Report: Obese Drivers at Greater Risk of Dying Behind the Wheel

We’ve all been warned of the dangers of obesity: it contributes to chronic diseases like heart disease and type 2 diabetes, shortens lifespans, and decreases your fuel economy. Add another line to that unfortunate list: a scientific study has found that obese drivers are more likely to die in or shortly after a severe car accident.

The findings come courtesy of the State University of New York at Buffalo, where Dr. Dietrich Jehle studied over 155,000 severe crashes that were reported to the Fatality Analysis Reporting System. Jehle calculated each crash victim’s Body Mass Index and then separated them into six categories–underweight, normal, overweight, slightly obese, moderately obese, and morbidly obese. After some statistical analysis, he found the top two categories had a statistically significant increase in deaths when compared to the normal weight category.

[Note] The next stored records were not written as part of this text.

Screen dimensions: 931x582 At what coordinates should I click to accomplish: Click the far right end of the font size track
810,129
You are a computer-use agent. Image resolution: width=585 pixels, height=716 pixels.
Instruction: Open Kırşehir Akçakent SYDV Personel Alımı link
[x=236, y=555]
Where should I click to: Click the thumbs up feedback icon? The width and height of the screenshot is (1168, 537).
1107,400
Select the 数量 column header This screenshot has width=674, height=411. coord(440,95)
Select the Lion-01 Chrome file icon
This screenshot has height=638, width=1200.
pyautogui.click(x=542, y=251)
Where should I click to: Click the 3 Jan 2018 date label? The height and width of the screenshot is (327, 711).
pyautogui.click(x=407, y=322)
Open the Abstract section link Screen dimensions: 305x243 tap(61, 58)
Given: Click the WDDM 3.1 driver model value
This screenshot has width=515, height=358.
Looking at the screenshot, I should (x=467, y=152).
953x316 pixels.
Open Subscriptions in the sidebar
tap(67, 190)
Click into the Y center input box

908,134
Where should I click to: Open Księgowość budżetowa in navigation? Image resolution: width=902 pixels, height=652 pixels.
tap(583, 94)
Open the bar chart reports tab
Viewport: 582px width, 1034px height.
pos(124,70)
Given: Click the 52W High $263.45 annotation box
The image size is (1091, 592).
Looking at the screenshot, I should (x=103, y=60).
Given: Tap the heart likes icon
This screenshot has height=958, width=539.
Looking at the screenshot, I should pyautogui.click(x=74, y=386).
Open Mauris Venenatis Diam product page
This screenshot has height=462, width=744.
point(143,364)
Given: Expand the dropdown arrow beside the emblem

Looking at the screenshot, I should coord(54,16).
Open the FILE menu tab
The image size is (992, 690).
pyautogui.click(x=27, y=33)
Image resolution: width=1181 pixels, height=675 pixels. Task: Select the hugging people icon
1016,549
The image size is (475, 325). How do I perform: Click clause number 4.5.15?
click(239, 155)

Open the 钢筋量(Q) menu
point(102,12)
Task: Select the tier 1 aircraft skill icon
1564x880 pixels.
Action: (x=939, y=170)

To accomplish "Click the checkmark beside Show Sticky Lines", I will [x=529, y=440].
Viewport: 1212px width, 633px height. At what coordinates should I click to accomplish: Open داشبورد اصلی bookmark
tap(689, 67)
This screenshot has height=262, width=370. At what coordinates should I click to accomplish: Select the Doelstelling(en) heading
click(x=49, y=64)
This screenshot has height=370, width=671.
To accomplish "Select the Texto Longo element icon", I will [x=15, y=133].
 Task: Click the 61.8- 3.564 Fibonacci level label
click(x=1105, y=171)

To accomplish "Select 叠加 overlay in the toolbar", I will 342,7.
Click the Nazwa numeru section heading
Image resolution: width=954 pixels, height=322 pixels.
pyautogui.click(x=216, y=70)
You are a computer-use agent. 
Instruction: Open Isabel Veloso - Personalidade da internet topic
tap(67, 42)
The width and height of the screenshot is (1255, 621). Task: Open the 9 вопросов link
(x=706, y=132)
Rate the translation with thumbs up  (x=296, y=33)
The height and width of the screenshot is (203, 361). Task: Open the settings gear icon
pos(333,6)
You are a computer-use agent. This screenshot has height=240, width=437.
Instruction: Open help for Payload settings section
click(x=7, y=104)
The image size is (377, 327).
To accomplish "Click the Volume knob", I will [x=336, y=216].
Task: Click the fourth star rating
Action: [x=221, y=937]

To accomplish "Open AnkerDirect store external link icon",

It’s important to note here that being overweight doesn’t necessarily mean you’re more likely to get into a crash–the study didn’t look at parameters like that–rather that obese people who were involved in severe car accidents were more likely to die as a result of them. That includes death as a result of immediate injury as well as complications that arose up to 30 days after the crash.

While Jehle didn’t give any single cause to why obese adults die more often, it’s not difficult to see how something like this can happen. Current cars are designed to protect normal weight occupants, which means that drivers carrying an extra 100 pounds will further strain safety systems like seatbelts or airbags, and are less easily restrained than normal weight people. Obese drivers with weight-related medical problems would also have a harder time recovering from serious injuries than healthier, lighter individuals.

There are two fixes to the problem. Jehle recommends that crash testing organizations like NHTSA and the IIHS use larger dummies, which would force carmakers to make better seats and safety systems. The second is slightly more obvious: a regimen of diet and exercise.